– Значит, поищем другую поликлинику. В Питере куча больниц.
– Но не в каждой из них тебя примут. Ты взяла паспорт, полис, карточку?
– Да.
– Что ж, поехали. – Лёша открывает мне дверь, и я аккуратно присаживаюсь на пассажирское сиденье. В машине как всегда пахнет кофе. Этот запах ассоциируется у меня только с Астаховым. – На самом деле твои предки всё равно узнают правду.
– Надеюсь, что нет.
– Но как ты собираешься это скрывать? – Парень пристегивается, нажимает на газ, и мы медленно двигаемся с места. Я тоже хочу пристегнуться, но потом понимаю, что ремень сильно передавит руку. – Если вывих несерьёзный, – продолжает Астахов, – придется носить повязку, если серьёзный – делать операцию. В любом случае, твои родители – доктора и заметят неладное. Тебе так не кажется?

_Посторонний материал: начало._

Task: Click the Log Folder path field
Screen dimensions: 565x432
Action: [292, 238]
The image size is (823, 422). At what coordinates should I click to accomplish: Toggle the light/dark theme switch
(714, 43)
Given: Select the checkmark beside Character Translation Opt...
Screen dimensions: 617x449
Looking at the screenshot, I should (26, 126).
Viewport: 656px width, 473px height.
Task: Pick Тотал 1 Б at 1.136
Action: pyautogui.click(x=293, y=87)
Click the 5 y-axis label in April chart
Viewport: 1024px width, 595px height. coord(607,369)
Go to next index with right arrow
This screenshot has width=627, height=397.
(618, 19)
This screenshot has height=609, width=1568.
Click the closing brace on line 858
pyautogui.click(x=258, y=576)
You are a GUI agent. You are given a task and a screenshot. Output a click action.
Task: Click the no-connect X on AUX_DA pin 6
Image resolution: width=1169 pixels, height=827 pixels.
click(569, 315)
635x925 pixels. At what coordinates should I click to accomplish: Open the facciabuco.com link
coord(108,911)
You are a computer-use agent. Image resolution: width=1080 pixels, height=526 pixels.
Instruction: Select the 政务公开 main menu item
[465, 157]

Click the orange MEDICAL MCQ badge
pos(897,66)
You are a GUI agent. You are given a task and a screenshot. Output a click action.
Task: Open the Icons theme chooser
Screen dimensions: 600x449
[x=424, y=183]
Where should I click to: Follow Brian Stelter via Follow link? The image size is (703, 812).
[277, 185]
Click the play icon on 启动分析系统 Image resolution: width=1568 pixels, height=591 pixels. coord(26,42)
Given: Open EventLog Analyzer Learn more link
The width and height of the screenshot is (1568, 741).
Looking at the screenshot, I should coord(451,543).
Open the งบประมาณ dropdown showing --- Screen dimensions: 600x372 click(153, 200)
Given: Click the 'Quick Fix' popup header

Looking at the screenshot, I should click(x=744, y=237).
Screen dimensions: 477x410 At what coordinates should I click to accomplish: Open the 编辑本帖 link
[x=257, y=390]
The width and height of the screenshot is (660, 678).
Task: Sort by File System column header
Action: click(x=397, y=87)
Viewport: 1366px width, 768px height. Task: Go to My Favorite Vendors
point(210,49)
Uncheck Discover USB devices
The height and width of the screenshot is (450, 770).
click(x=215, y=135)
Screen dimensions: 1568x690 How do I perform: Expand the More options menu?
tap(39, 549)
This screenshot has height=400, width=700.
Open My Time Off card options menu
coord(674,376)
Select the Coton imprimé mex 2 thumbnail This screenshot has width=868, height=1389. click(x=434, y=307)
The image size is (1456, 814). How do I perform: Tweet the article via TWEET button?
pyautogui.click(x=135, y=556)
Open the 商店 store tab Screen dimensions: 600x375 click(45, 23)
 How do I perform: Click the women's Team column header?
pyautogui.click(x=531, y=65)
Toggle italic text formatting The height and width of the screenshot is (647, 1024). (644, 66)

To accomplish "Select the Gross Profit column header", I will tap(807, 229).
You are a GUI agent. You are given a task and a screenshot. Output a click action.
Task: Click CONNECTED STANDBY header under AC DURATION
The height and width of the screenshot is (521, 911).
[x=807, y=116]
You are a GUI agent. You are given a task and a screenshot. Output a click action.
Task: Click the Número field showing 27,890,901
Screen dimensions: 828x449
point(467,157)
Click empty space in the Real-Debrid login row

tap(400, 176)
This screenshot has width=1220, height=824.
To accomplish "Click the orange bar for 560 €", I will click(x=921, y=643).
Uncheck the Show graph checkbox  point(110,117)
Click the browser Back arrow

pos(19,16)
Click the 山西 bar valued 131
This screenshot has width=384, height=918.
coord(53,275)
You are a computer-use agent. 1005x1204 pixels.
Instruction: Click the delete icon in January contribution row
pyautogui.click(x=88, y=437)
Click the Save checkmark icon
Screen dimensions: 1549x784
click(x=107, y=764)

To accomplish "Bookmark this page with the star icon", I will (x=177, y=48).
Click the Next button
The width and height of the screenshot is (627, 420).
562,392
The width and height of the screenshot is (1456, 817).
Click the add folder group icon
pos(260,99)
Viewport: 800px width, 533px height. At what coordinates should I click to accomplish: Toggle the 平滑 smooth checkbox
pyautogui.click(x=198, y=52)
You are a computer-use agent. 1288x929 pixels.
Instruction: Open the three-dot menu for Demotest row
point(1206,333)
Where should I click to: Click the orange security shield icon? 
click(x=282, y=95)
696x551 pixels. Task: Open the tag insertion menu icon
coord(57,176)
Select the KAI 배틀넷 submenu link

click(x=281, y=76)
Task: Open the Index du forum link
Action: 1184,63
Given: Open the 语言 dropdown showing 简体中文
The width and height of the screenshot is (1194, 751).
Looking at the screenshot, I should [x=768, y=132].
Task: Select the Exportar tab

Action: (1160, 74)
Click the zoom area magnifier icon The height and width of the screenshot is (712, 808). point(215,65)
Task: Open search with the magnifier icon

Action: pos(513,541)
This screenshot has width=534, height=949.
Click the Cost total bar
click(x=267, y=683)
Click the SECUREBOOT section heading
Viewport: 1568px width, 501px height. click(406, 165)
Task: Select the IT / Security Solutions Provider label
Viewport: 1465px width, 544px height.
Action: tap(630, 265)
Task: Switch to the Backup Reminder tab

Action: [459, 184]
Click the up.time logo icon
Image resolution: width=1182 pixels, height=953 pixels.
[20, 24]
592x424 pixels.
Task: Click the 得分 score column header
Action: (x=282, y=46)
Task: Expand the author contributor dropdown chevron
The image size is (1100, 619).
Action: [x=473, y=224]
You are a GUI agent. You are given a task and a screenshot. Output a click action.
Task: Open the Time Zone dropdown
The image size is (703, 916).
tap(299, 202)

– Не нуди, – растерянно отвечаю я и прижимаю руку к груди. – Возможно, у меня и вывиха нет. Просто сильно ударилась.
– Ну да.
– Лёш, мне и так не по себе. Давай не говорить о плохом.
– Как хочешь, – протягивает Астахов. – Моё дело – предупредить.
Я тяжело выдыхаю и сглатываю. Паршивая ситуация. Лишь бы Максим был неправ и сказал вчера о вывихе для того, чтобы напугать меня.
Провожу здоровой рукой по пальто. Оно большое, тёплое, и мне почему-то кажется, что я его уже где-то видела: черное, длинное, мягкое. Хочется закутаться в него, чтобы внутрь не пробрался ни один порыв ветра. По мне пробегают электрические разряды: нотки мяты заполняют лёгкие, едва я вдыхаю запах, которым пахнет воротник.
– Так откуда у тебя это пальто? – Лёша как всегда вырывает меня из мыслей, и я поднимаю голову. – И где ты посеяла своё?
– Его забрала Кира, чтобы я смогла быстрее двигаться на испытании. А потом вокзал окружили менты. Пришлось убегать. Было холодно, и Максим вдруг решил стать милым.
– Максим?
– Да, тот высокий черноволосый парень, который избил меня. Хотя о чём это я? – Я саркастически выдыхаю. – Тебя ведь не было рядом, и ты не знаешь, о ком я говорю.
– Опять ты начинаешь…
– И никогда не закончу. Ты заслуживаешь длительного выноса мозга.
– Ну конечно. Как Лёша сделает что-то хорошее, всем плевать. А как он проколется, век ему быть проклятым.
– Такова жизнь. Люди помнят лишь плохое.
– Неправда, – Астахов поворачивается и с нежностью смотрит в мои зелёные глаза. – Я помню и хорошее.
Мне становится неловко. Что-то проносится между нами, что-то странное. Мы смотрим друг на друга слишком долго – неприлично долго. Я заправляю локон угольных волос за ухо и неуклюже отворачиваюсь. Чувствую, как горят щеки и вспотели ладони. Только вряд ли это от смущения. Скорее, мне просто не по себе.
– Ты всегда так делала, – прервав молчание, отрезает Лёша.
– Как?
– Отворачивалась и краснела, будто девочка, загнанная в угол.
– Я не понимаю, о чём ты, – эта фраза настолько мне надоела, что я произношу её с легким раздражением.
– Ты всё прекрасно понимаешь. Просто не помнишь.
– Что ты имеешь в виду? Как это понимаю, но не помню?
– А как ты думаешь? – Лёша сжимает руль, и костяшки его пальцев бледнеют. Он стискивает зубы, лицо напрягается. – Как ты думаешь, о чём я? Всё настолько банально, что даже догадываться нет необходимости.
– Поверь мне – есть, – я недовольно смотрю на друга. – Если было что-то, о чём я забыла, не тяни резину и расскажи. Хватит тайн и намеков! Родители, Карина, ты – вы все надоели со своими секретами. Говорите напрямую, что имеете в виду, или молчите.
– Легко тебе говорить.
– Легко? Мне легко? Астахов, лучше не зли меня.
– Конечно, тебе легко. – Лёша протирает свободной рукой лоб. – Ты забыла очень многое, Лия, и это замечательно. Поверь мне, это просто прекрасно, потому что твой прошлый год был полон плохих вещей, и я рад, что ты избавилась от них.